*** Opening EXCERPTED TEXT ***

The first establishments of Cúa dates from the pre-Columbian period, being the first founders the Quiriquires natives, has like nickname The Tuy Pearl, because its location at the borders of the Tuy River. After the officially foundation on October 6, 1690 by Fray Manuel de Alesson, under the invocation of Our Lady of the Rosary of Cúa, the first inhabitants came from different regions motivated by the agriculture, due to the fertility and strategic location of the valley. However, this town was founded initially at the site known as Marín in 1633, this first village was destroyed in its totality by a violent earthquake that affected a great part of the Tuy Valleys.

The name of Cúa, according to some historians, has it origin from the Cumanagotos natives, from the Carib language that means Crab, meaning that Cúa is the place where the crab abounds. Others affirm that its name is associate with Apacuana, a brave native woman from the region, that fought against the Spaniards. Others think that that name was giving in honor to the native Cue, ally of the Spaniards, that helped in the foundation and consolidation of the town.

==Geography==
===Climate===

Climate data for Cúa
| Month | Jan | Feb | Mar | Apr | May | Jun | Jul | Aug | Sep | Oct | Nov | Dec | Year |
| Mean daily maximum °C (°F) | 30.8 (87.4) | 32.0 (89.6) | 33.4 (92.1) | 34.3 (93.7) | 33.6 (92.5) | 32.1 (89.8) | 31.4 (88.5) | 31.9 (89.4) | 32.7 (90.9) | 32.8 (91.0) | 32.3 (90.1) | 30.8 (87.4) | 32.3 (90.2) |
| Daily mean °C (°F) | 24.7 (76.5) | 25.5 (77.9) | 26.8 (80.2) | 27.9 (82.2) | 27.9 (82.2) | 27.0 (80.6) | 26.4 (79.5) | 26.5 (79.7) | 27.0 (80.6) | 27.0 (80.6) | 26.6 (79.9) | 25.2 (77.4) | 26.5 (79.8) |
| Mean daily minimum °C (°F) | 18.6 (65.5) | 19.0 (66.2) | 20.1 (68.2) | 21.5 (70.7) | 22.2 (72.0) | 22.0 (71.6) | 21.4 (70.5) | 21.2 (70.2) | 21.3 (70.3) | 21.2 (70.2) | 20.8 (69.4) | 19.5 (67.1) | 20.7 (69.3) |
| Average relative humidity (%) | 68.8 | 68.1 | 65.9 | 66.3 | 68.7 | 70.9 | 72.3 | 71.5 | 69.7 | 69.6 | 70.4 | 69.5 | 69.3 |
Source: Instituto Nacional de Meteorología e Hidrología (INAMEH)

==Law and government==
Cúa has one municipality: Urdaneta Municipality.

*** Closing EXCERPTED TEXT ***

▶ **ASSIGNMENT**:
Using the passage on Cúa, decide whether each statement below agrees with it. Answer yes or no for each, and quote the exact words from the passage that decide it.
1. The official founding took place on October 6, 1690, by Fray Manuel de Alesson.
2. The first village, at Marín, was destroyed by a flood.
3. Cúa has two municipalities.

*** Opening RAW DATA ***

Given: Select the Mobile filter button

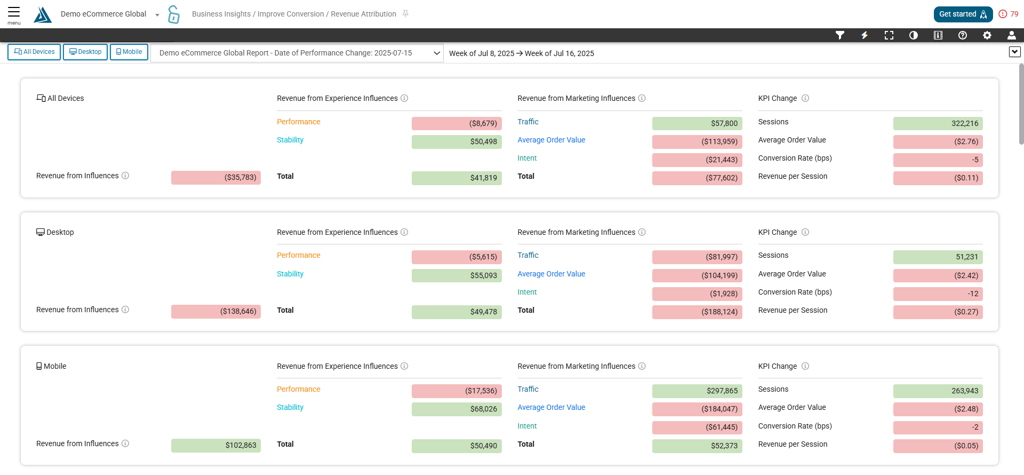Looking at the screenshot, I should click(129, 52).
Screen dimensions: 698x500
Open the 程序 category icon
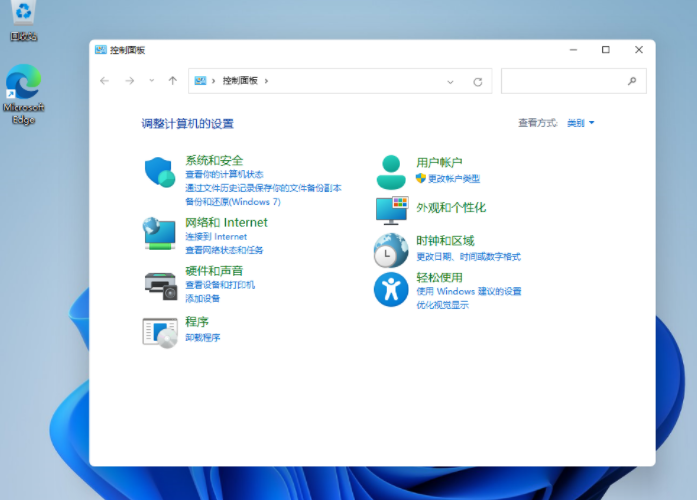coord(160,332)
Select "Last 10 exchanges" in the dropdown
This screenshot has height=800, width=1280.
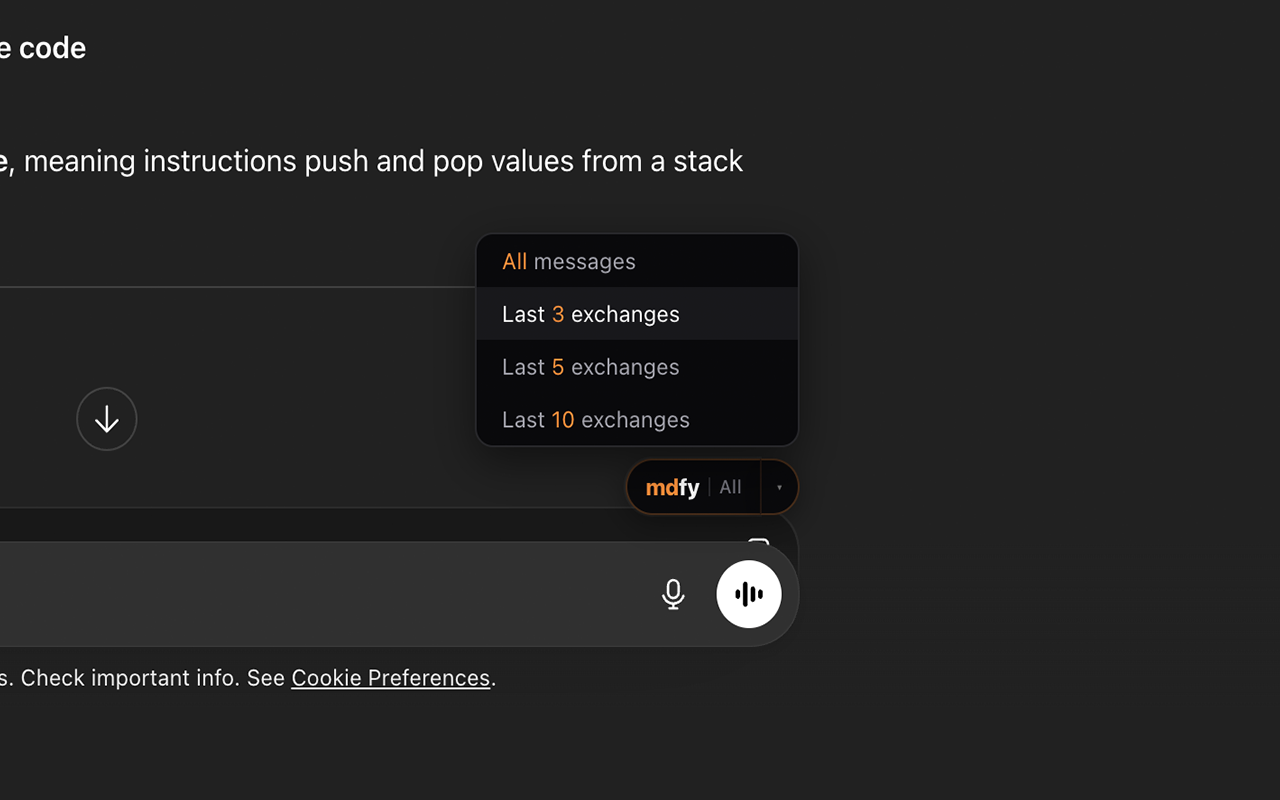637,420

*** Closing RAW DATA ***

▶ **OUTPUT FOR THIS EXERCISE**:
1. Yes: "After the officially foundation on October 6, 1690 by Fray Manuel de Alesson"
2. No: "this first village was destroyed in its totality by a violent earthquake"
3. No: "Cúa has one municipality: Urdaneta Municipality."